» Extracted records
┄┄┄┄┄┄

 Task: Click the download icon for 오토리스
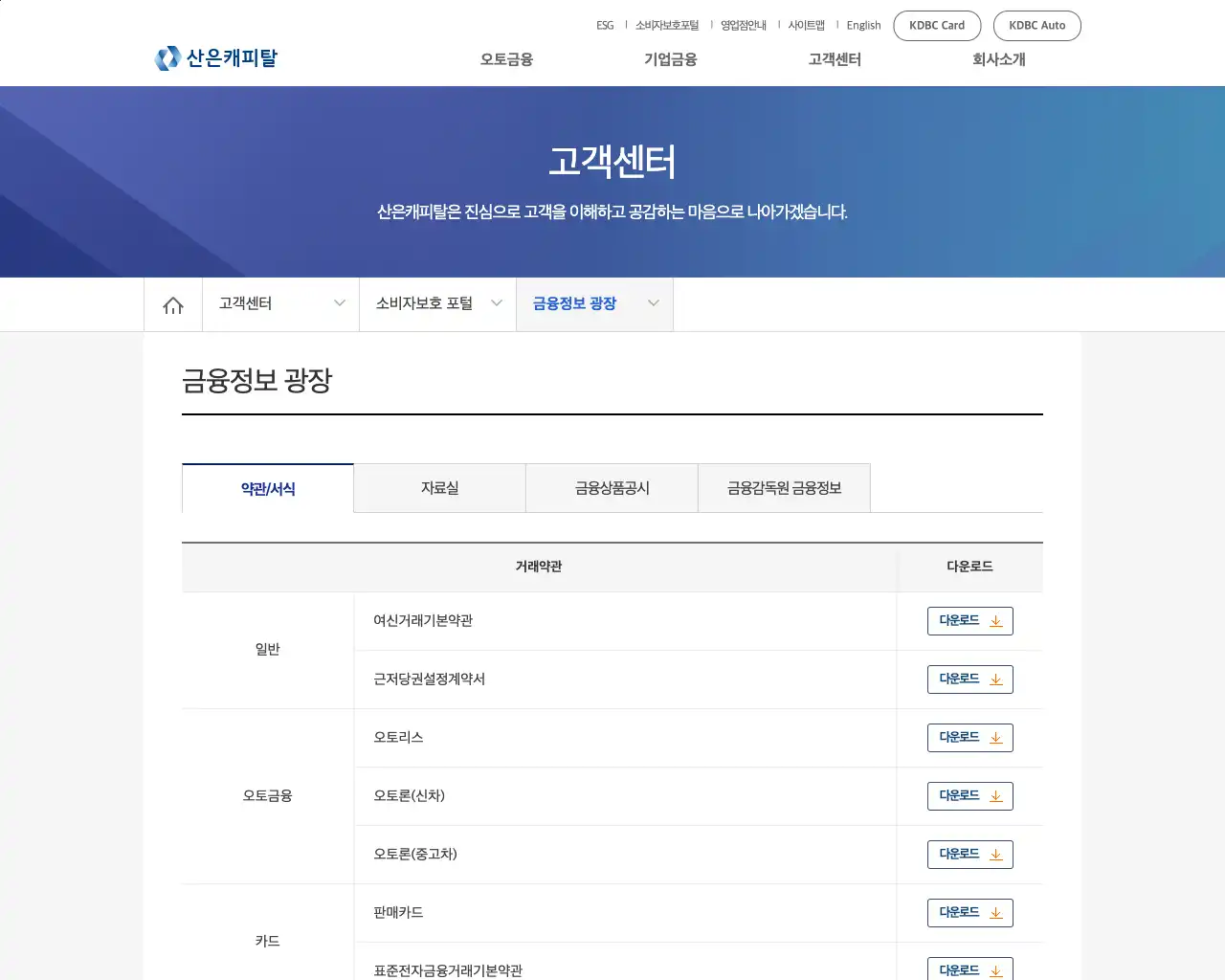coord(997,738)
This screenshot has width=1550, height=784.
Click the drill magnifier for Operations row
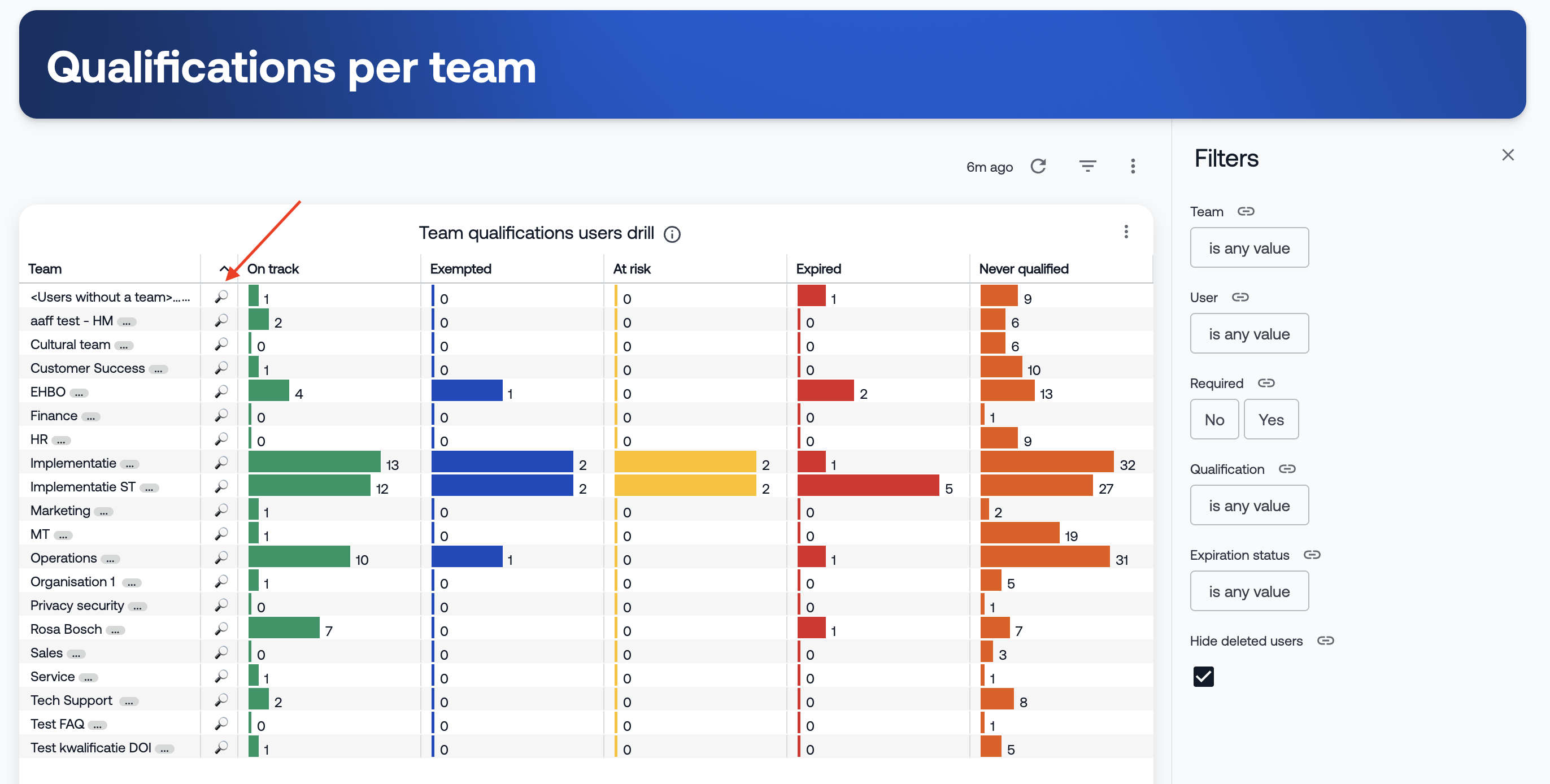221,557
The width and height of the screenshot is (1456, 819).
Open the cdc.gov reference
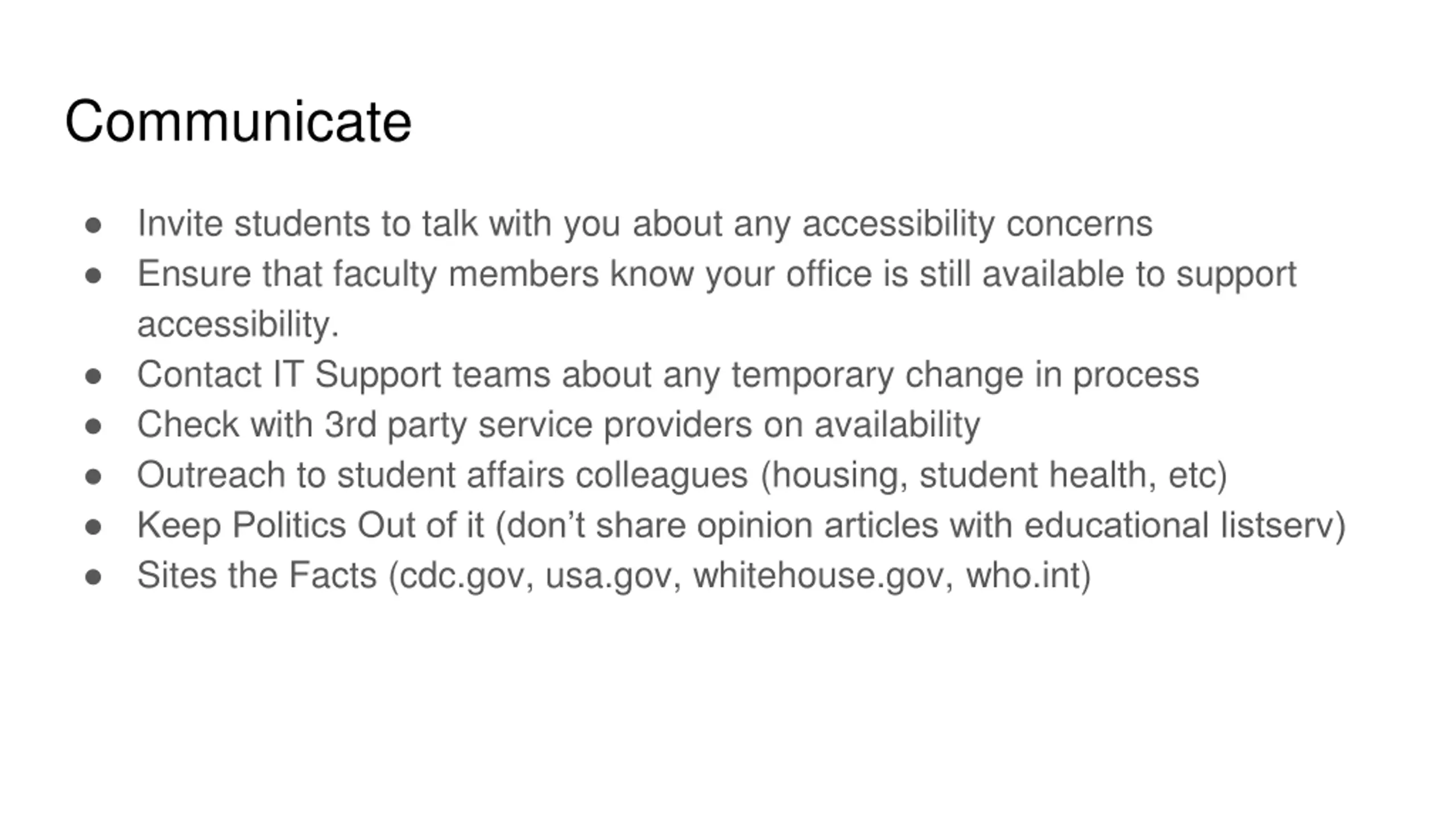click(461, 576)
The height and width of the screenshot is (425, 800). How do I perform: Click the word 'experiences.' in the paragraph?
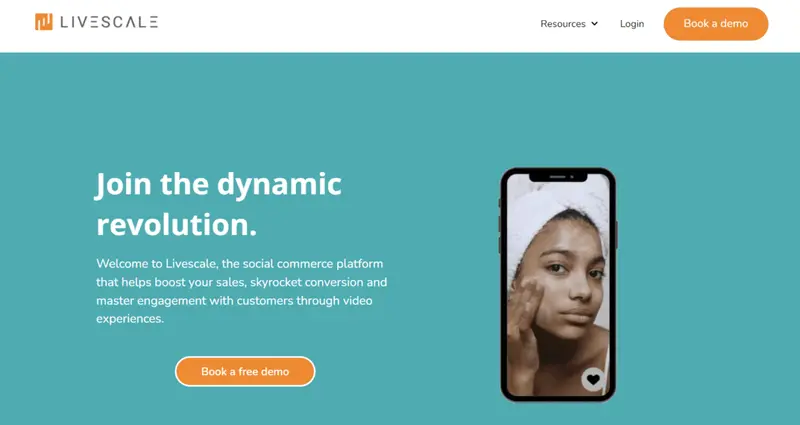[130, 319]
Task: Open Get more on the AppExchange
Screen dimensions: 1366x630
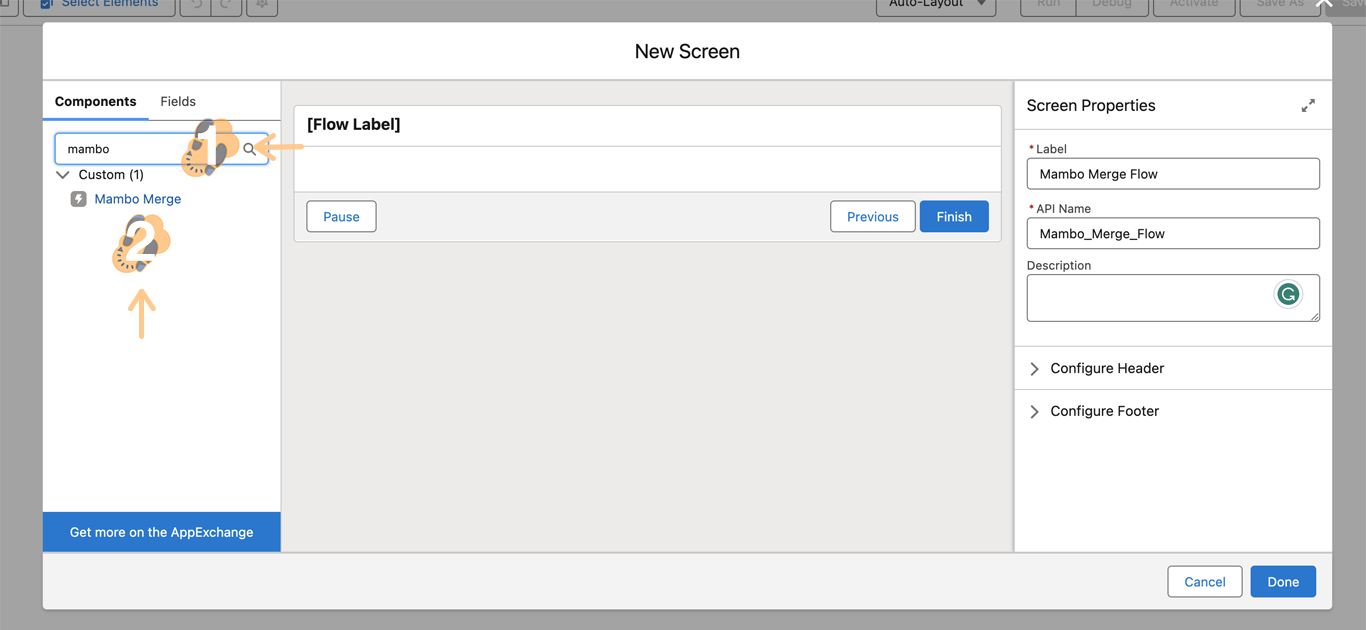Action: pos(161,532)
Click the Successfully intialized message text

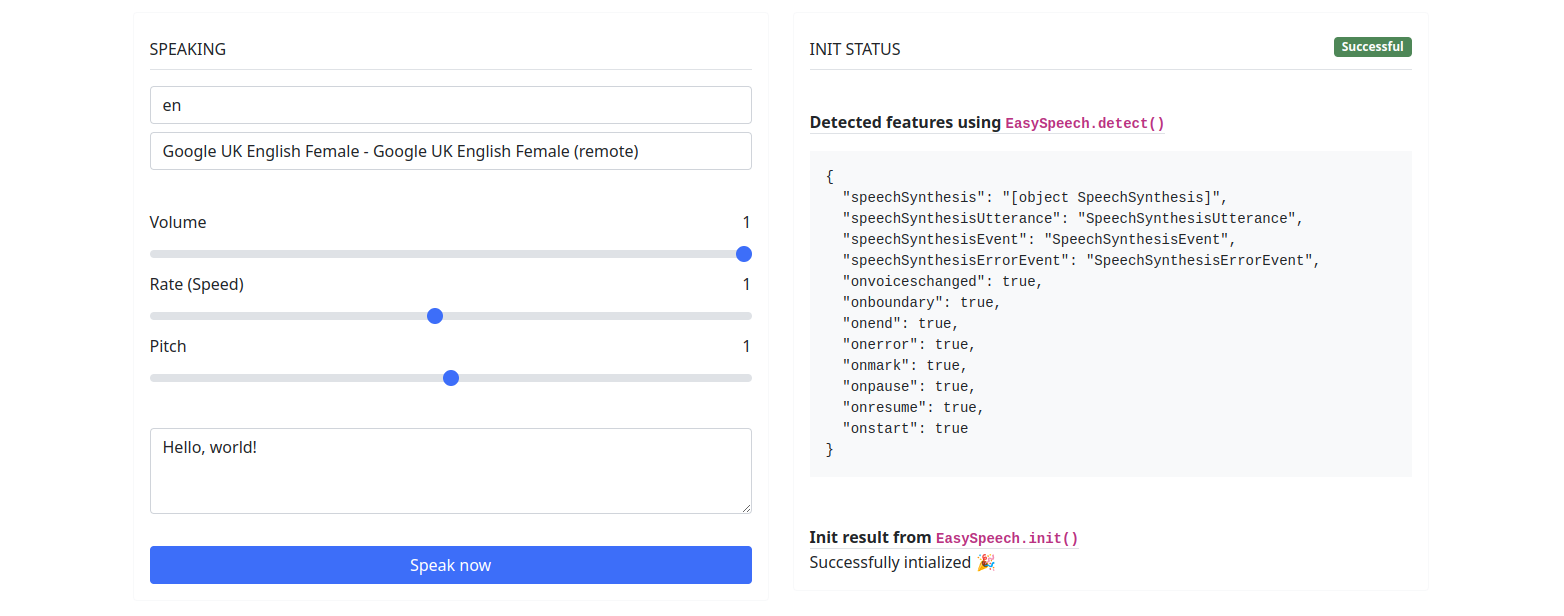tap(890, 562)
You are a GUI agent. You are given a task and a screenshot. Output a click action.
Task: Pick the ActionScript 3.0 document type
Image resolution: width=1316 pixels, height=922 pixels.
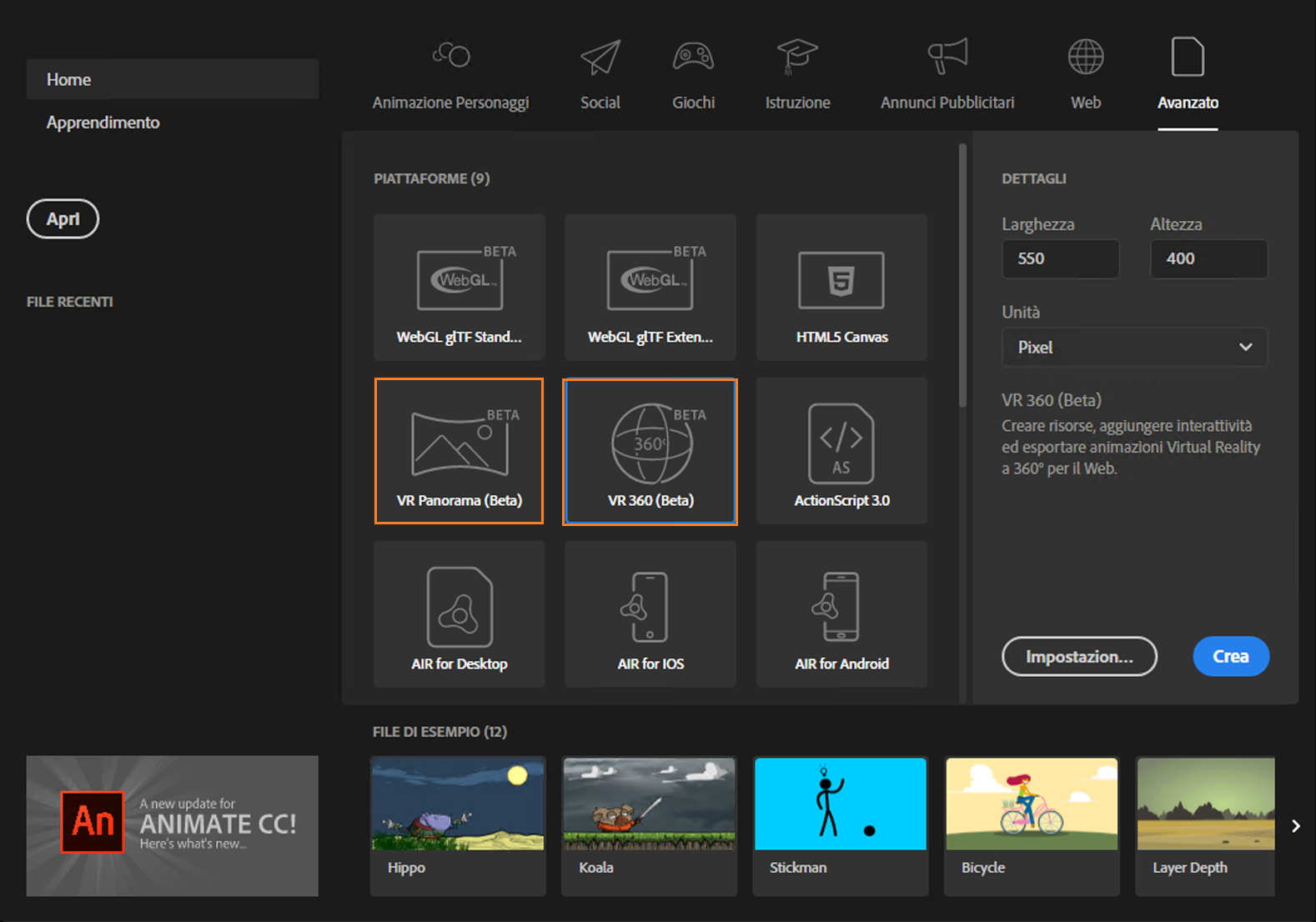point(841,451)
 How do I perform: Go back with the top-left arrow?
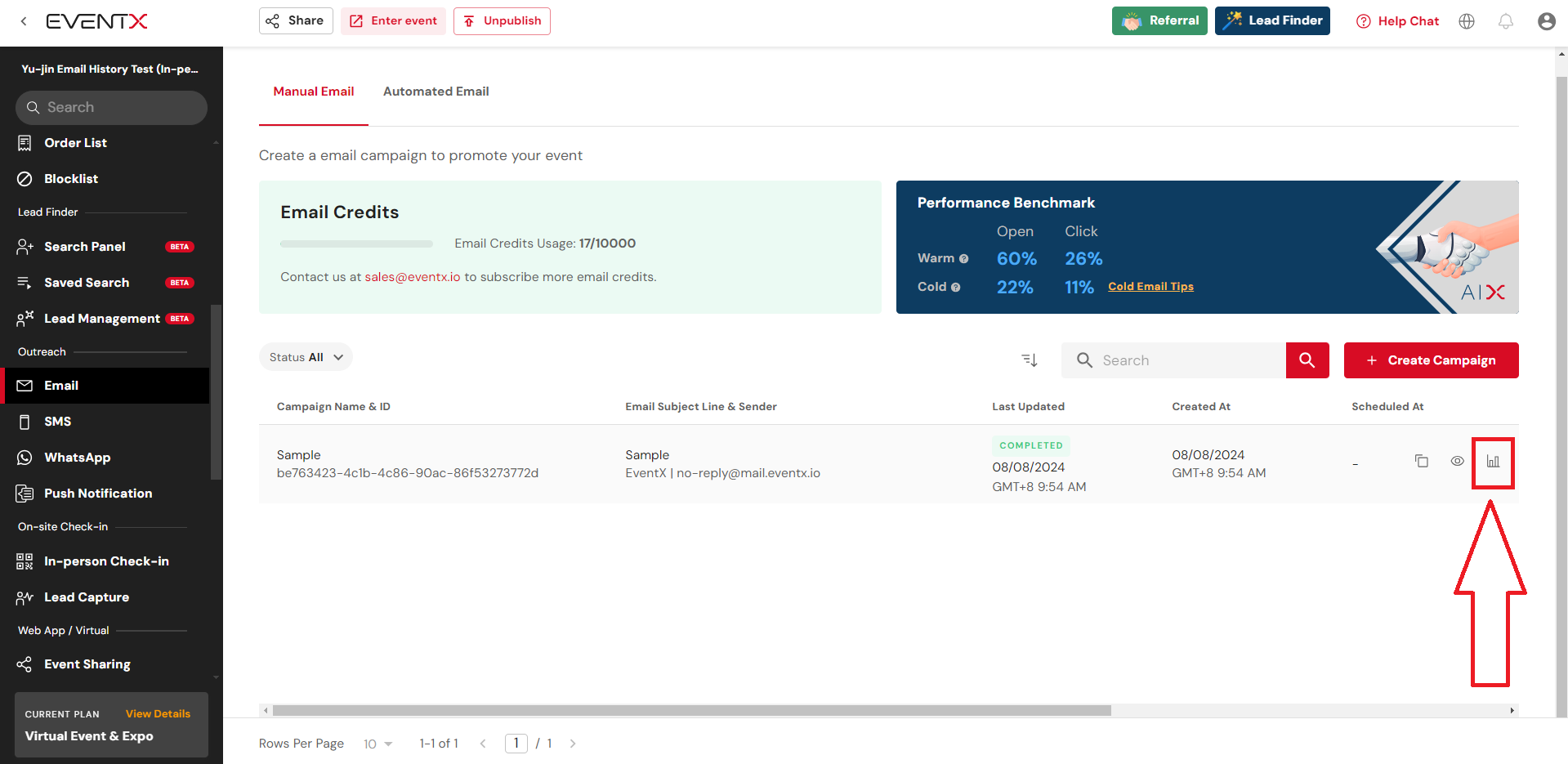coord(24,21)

┄┄┄┄┄┄

» Task instructions
Can you reproduce, word for word, everything from the start of the items down through the line containing "Action: pos(161,532)", including that line, while leaving the pictures out?

» Written solution
 Task: Click the download icon for 오토리스
coord(997,738)
This screenshot has width=1550, height=784.
Click the drill magnifier for Operations row
221,557
The width and height of the screenshot is (1456, 819).
Open the cdc.gov reference
click(461, 576)
The height and width of the screenshot is (425, 800). How do I perform: Click the word 'experiences.' in the paragraph?
[130, 319]
Task: Open Get more on the AppExchange
Screen dimensions: 1366x630
Action: pos(161,532)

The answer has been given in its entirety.